Wednesday, July 07, 2004

Some Thoughts On A Recent Abortion Debate



recently, i got into a tussle with charlie, a winger who posts at kevin drum's blog. he made some snide comment about calling a fetus or embryo a 'potential human being' in a discussion thread for a post that was actually about kerry's vp options. this was before kerry chose edwards.

i felt like trolling the troll. yes yes, i know i shouldn't feed them, but sometimes i do it just for the hell of it. i promise to refrain from now on.

so, i nettled him a little about his vaunted pro-life position since he's so damned pro-war, which by definition involves rampant mutilation and killing of born human beings. at the end of my snide response, i got in a dig about the early christian church's doubts regarding whether women actually had souls or not because charlie never tires of talking about his deep and abiding christian faith. he said he didn't agree with that position, so i asked him how his anti-abortion stance was really all that different from questioning whether women had souls or not. cmdicely, another frequent commentor at kevin's blog, called me intellectually dishonest for asking that question because the two were not even related.

i tried to follow up, but the thread was already dying since it was over a day old, so i dropped the issue.

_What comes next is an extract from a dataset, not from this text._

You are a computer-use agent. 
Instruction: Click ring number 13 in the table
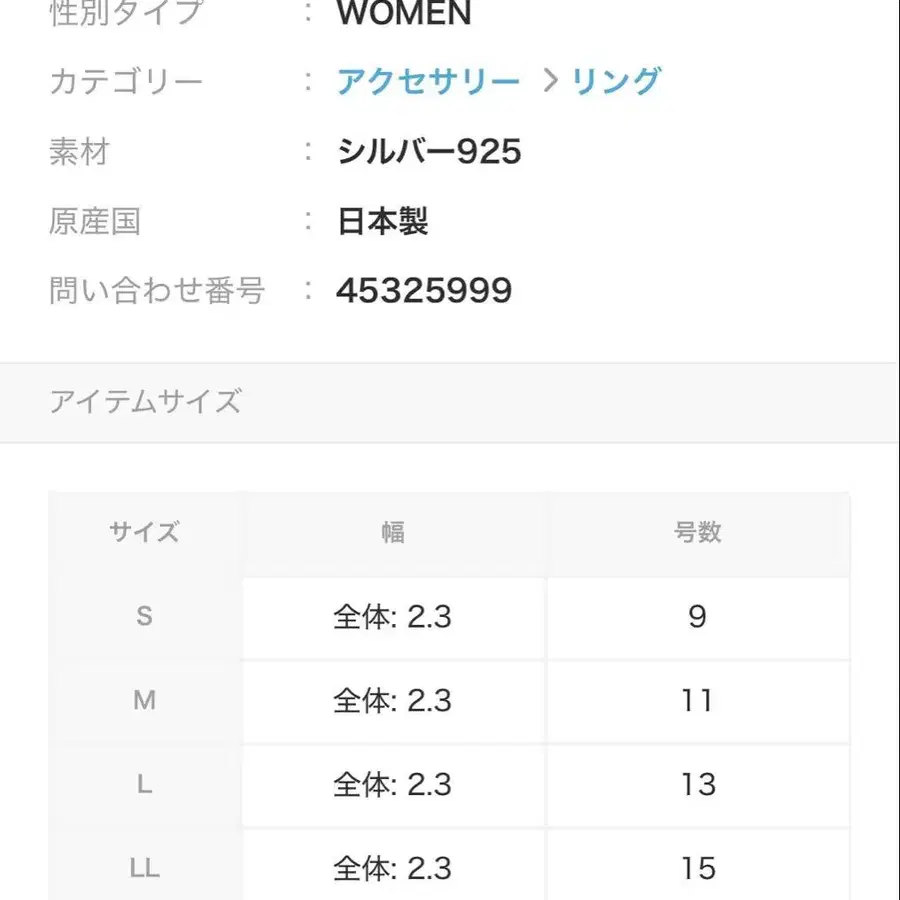coord(697,785)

i dispute that the two are not related, however. if the church at that time questioned the existence of women's souls, then exactly what did they think women's purpose in life was, then? if they didn't have souls, then obviously they were put on earth for men to get their rocks off and to have their children. even the bible itself assigns the unborn to a different status than born people. if one harms a pregnant woman such that she miscarries, the penalty demanded is payment to her *husband*. this, of course, categorizes both the woman and the fetus as property of her husband.

outlawing abortion essentially codifies that attitude towards women. they would no longer be the autonomous proprietors of their own bodies. they would be reduced essentially to the status of life support systems. i don't like abortion. i wouldn't have one. but, something in me is completely repulsed by the attitude that a woman's body isn't her property. i'm also aware that one can be anti-abortion and still pro-choice. i am one of those people. but, a huge portion of the so-called pro-life movement isn't pro-choice.

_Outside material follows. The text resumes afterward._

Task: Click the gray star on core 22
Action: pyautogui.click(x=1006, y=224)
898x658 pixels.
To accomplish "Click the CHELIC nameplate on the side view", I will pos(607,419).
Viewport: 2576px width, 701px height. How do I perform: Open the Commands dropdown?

many of the same people who want to outlaw abortion vigorously support 'free markets' and sneer at any social spending as an attack on 'property rights.' i seriously doubt they would support a law requiring people to donate their extra kidneys to terminally ill matching recipients. i also doubt they would support a social system that strips anyone of their surplus 'property' in order to feed and house the multitudes of people in this world who are dying of hunger and exposure to the elements. we don't even allow the harvesting of organs from dead people who said they didn't want their organs donated in the event of their deaths.

yet, outlawing abortion would force pregnant women who do not want to carry their pregnancies to term to feed and house their fetuses with their bodies. a pregnant woman's body then effectively becomes the rightful property of the fetus for the duration of her pregnancy. would these same people raise strenuous objections to a dead person's right to be buried whole since, after all, they are dead and no longer need their organs? people die every day waiting for an organ.